D. Manfaat Penelitian
1. Manfaat Teoritis
Beberapa manfaat teoritis dari dari penelitian ini adalah:
1) Menambah ilmu pengetahuan mengenai penerapan metodepembelajaran
kooperatif tipe Team Assisted Individualizatin (TAI) berbantuan modul
terhadap rasa ingin tahu dan prestasi belajar siswa.

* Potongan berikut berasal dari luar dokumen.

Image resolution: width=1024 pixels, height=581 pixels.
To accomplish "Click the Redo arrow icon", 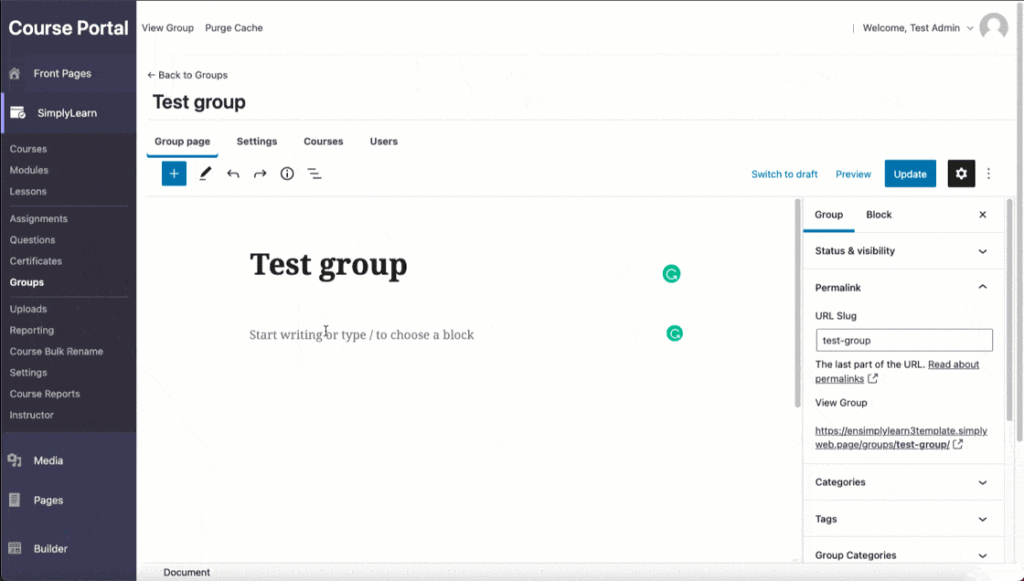I will pyautogui.click(x=260, y=174).
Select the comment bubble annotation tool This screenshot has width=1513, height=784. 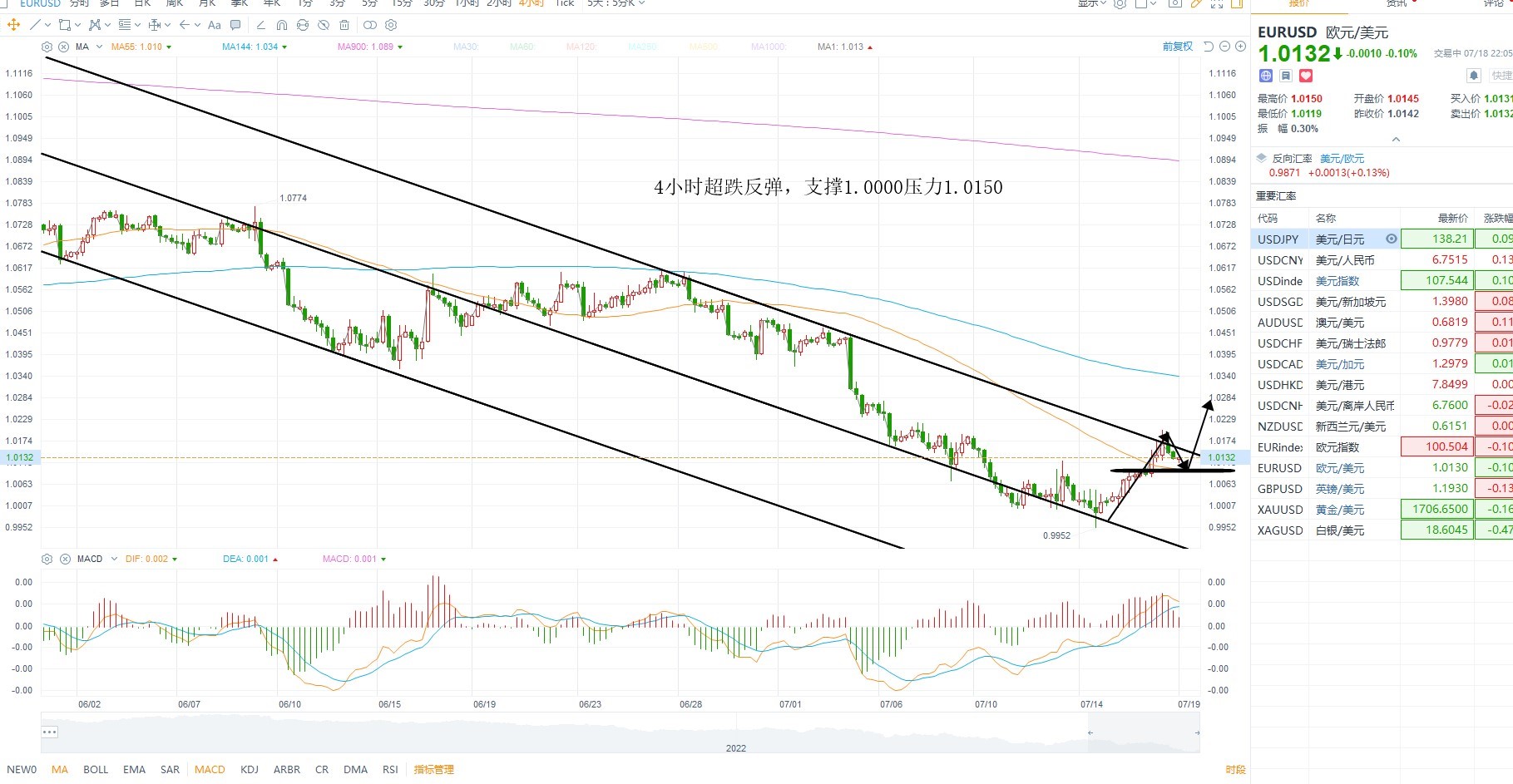click(235, 25)
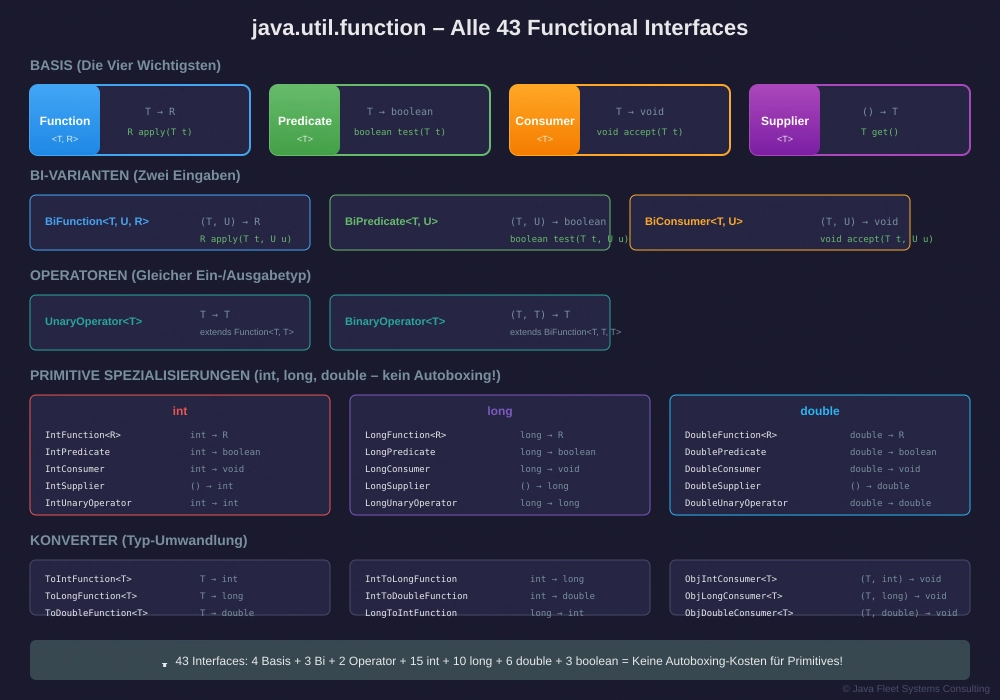Select the red int column header
This screenshot has height=700, width=1000.
(180, 411)
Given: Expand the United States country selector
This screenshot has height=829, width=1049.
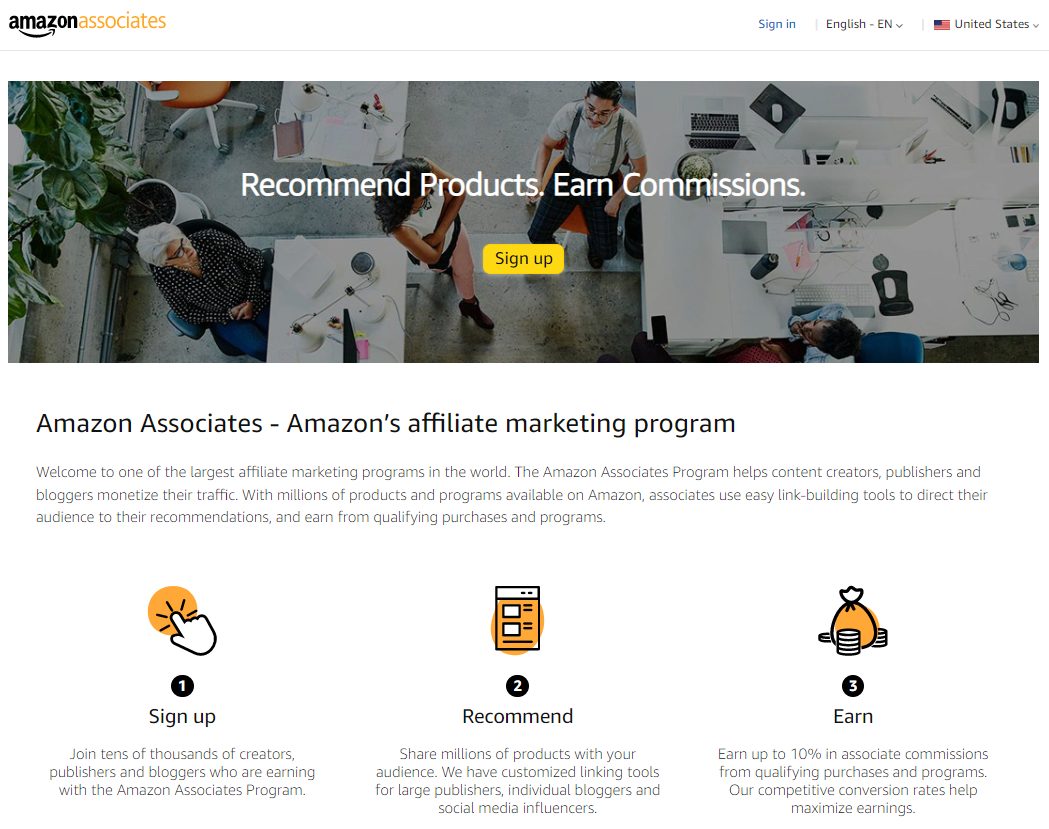Looking at the screenshot, I should [x=987, y=24].

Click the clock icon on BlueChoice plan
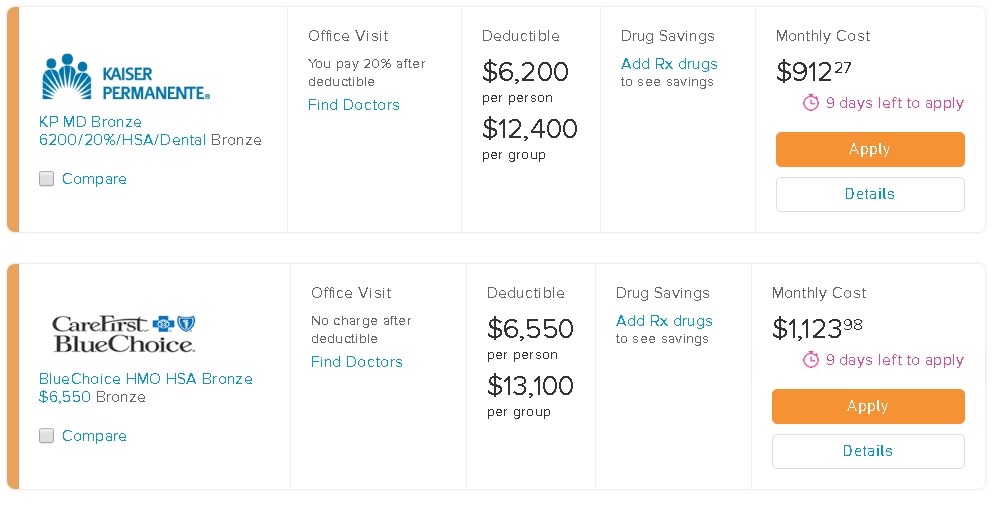pos(811,360)
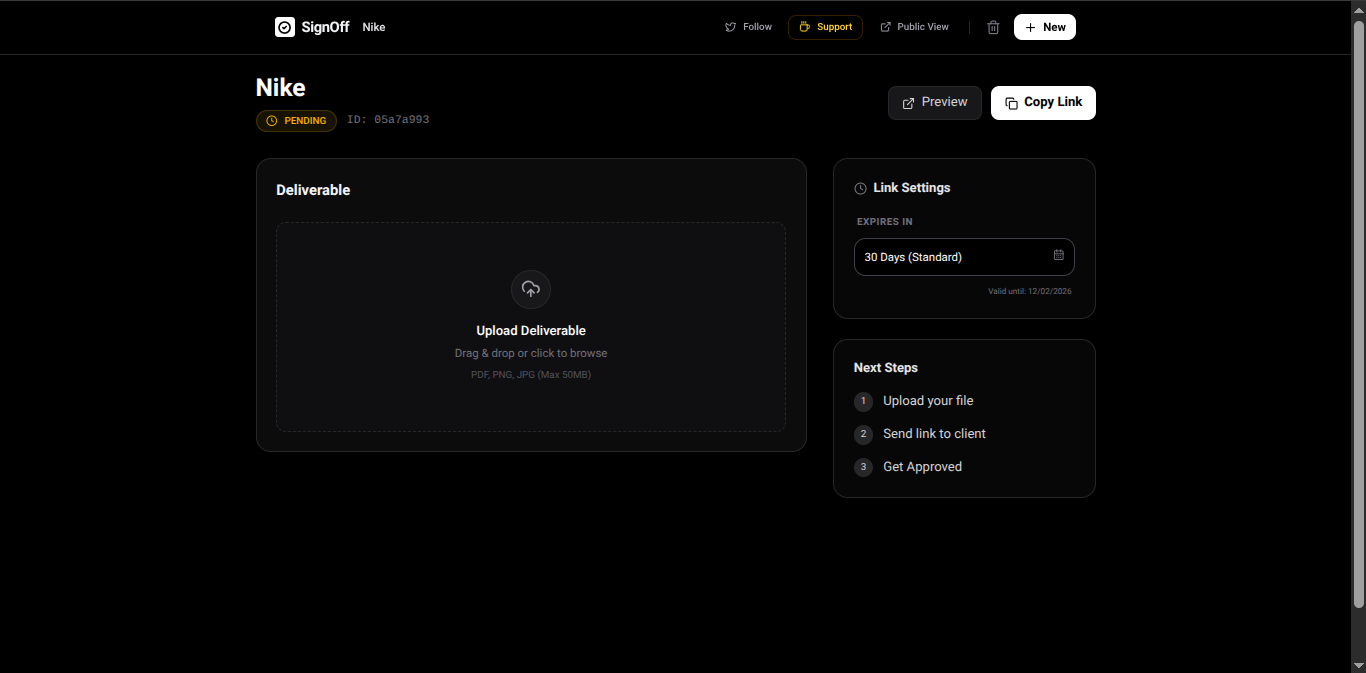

2) Penelitian ini memberikan informasi penerapan metode pembelajaran
kooperatif tipe Team Assisted Individualzation (TAI) berbantuan modul
pada pokok bahasan larutan penyangga.
2. Manfaat Praktis
Manfaat praktis dari penelitian ini dapat dilihat dari hal-hal berikut:
1) Manfaat bagi Inovasi Pembelajaran
Dapat meningkatkan kualitas pembelajaran yang selama ini dilakukan oleh
guru. Sehingga, guru dapat menerapkan model pembelajaran yang tepat
untuk suatu materi tertentu sehingga tujuan pembelajaran dapat tercapai.
2) Manfaat bagi Sekolah
Dapat memberikan informasi yang dapat digunakan untuk meningkatkan
kualitas pebelajaran di sekolah sesuai kurikulum
3) Manfaat bagi Guru
Dapat memberikan informasi bahwa model pembelajaran Team Assisted
Individulization (TAI) dengan media modul dapat meningkatkan rasa ingin
tahu serta prestasi belajar peserta didik.
4) Manfaat bagi Siswa
Dapat menumbuhkan semangat belajar siswa. Dengan penerapan model
pembelajaran Team Assisted Individualizatin (TAI) dengan media modul
dapat meningkatkan rasa ingin tahu siswa sehingga prestasi belajar
meningkat.
5) Manfaat bagi Peneliti
Penelitian ini diharapkan dapat menjadi sarana untuk memperoleh
pengalaman langsung dalam meningkatkan mutu pembelajaran agar
nantinya dapat diterapkan ketika peneliti sudah menjadi pengajar.